Cyanuric chloride from cyanuric acid?

Hey Buddy - 17-1-2023 at 18:30

Is there a possible alternative other than PCl5/POCl3 to chlorinate cyanuric acid to cyanuric chloride? Something like NaOCl in NaOH solution?

draculic acid69 - 17-1-2023 at 23:05

No

draculic acid69 - 17-1-2023 at 23:16

Actually there is a very long way:

Cyanuric acid + Na2CO3--> sodium cyanate
Sodium cyanate + carbon + heat-->NaCN
NaOCl + HCL-->Cl2
Cl2+NaCN--> cyanogen chloride --> cyanuric chloride

Σldritch - 18-1-2023 at 07:42

I speculated that TCCA + 3 SCl2 = N3C3Cl3 + 3 SOCl2 (might go to SO2 also/instead) I am yet to try it. I can't recall if I made a thread on the idea so I wouldn't forget it but if I did I probably put more information there.
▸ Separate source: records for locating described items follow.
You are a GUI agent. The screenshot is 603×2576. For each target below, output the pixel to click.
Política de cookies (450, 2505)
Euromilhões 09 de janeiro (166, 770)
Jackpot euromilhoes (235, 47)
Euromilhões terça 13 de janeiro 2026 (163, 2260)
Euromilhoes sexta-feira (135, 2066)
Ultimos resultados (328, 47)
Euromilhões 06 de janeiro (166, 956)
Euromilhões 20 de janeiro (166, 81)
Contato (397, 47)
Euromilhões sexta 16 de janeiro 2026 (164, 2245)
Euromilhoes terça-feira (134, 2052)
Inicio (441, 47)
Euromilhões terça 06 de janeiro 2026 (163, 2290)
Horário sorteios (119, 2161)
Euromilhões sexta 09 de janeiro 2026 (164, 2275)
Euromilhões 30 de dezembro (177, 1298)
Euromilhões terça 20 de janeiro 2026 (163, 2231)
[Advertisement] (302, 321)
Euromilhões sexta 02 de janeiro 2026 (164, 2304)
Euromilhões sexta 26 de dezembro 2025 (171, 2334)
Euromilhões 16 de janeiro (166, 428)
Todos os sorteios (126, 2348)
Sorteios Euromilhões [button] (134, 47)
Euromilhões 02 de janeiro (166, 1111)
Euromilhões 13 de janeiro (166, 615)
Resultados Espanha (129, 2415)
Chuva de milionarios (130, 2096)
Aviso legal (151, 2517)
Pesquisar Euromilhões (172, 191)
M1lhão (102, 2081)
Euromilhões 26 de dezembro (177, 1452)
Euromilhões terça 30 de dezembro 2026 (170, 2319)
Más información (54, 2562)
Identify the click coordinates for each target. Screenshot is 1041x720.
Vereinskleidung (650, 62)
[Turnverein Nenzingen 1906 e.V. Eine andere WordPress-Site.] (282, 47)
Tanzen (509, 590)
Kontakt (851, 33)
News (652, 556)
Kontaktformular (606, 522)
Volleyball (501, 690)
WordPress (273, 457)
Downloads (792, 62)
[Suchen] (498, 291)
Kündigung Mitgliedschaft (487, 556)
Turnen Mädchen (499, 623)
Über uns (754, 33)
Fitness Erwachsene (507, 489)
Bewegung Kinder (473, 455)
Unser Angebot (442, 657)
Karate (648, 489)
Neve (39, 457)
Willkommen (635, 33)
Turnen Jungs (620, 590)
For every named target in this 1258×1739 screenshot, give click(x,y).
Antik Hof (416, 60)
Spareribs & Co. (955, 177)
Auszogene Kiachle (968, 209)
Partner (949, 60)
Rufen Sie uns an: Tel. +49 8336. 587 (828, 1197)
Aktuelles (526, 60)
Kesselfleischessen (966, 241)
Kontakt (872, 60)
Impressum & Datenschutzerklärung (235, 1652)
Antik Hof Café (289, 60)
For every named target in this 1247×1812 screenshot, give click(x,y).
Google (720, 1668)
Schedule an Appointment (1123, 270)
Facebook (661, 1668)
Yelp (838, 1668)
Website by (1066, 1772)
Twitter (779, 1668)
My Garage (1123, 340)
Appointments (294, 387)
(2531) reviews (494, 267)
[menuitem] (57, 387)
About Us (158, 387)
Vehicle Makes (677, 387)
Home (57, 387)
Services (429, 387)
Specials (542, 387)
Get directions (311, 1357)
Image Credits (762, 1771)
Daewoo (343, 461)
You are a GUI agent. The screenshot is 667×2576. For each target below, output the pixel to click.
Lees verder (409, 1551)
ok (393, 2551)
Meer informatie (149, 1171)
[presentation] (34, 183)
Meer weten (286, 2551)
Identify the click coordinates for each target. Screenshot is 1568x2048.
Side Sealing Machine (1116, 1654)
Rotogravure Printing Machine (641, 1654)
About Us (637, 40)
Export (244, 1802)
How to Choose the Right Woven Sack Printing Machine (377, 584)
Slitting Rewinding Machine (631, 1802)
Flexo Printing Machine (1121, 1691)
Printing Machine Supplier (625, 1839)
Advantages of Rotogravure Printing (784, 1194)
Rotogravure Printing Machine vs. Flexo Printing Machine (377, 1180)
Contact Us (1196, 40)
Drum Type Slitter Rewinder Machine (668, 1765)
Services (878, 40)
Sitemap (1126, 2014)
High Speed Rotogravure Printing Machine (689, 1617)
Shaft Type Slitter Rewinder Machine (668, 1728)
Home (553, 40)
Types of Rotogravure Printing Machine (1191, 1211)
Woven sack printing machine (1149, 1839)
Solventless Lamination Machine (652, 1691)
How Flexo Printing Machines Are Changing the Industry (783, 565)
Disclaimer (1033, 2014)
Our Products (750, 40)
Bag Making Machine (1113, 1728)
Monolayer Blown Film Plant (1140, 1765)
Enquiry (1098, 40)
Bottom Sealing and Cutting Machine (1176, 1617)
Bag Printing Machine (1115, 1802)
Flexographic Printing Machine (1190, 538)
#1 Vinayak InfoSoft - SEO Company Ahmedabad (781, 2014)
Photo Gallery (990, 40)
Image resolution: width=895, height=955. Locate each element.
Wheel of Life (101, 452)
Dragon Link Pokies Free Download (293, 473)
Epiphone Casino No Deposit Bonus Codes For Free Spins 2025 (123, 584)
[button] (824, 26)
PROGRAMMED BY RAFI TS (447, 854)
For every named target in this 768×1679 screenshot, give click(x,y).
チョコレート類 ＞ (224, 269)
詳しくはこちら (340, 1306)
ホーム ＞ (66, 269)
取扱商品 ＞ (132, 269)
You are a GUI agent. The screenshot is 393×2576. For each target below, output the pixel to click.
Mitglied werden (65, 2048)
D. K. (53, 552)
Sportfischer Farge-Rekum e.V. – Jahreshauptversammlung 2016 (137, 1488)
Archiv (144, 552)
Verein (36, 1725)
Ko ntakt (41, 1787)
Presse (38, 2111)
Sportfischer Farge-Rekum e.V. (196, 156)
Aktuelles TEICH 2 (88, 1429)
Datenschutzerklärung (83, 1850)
You are free to try it, no guarantees it'll work though.

[Edited on 18-1-2023 by Σldritch]

woelen - 19-1-2023 at 06:24

Cyanuric chloride is extremely water-sensitive. It is an acyl chloride, and quickly hydrolyses to cyanuric acid and HCl in water. You need very strong agents, capable of replacing hydroxyl groups by Cl-atoms to get cyanuric chloride from cyanuric acid. Maybe SOCl2 does the job, but that also is very hard to obtain. Acetyl chloride, which is easier to obtain, most likely is not capable of making cyanuric chloride from cyanuric acid.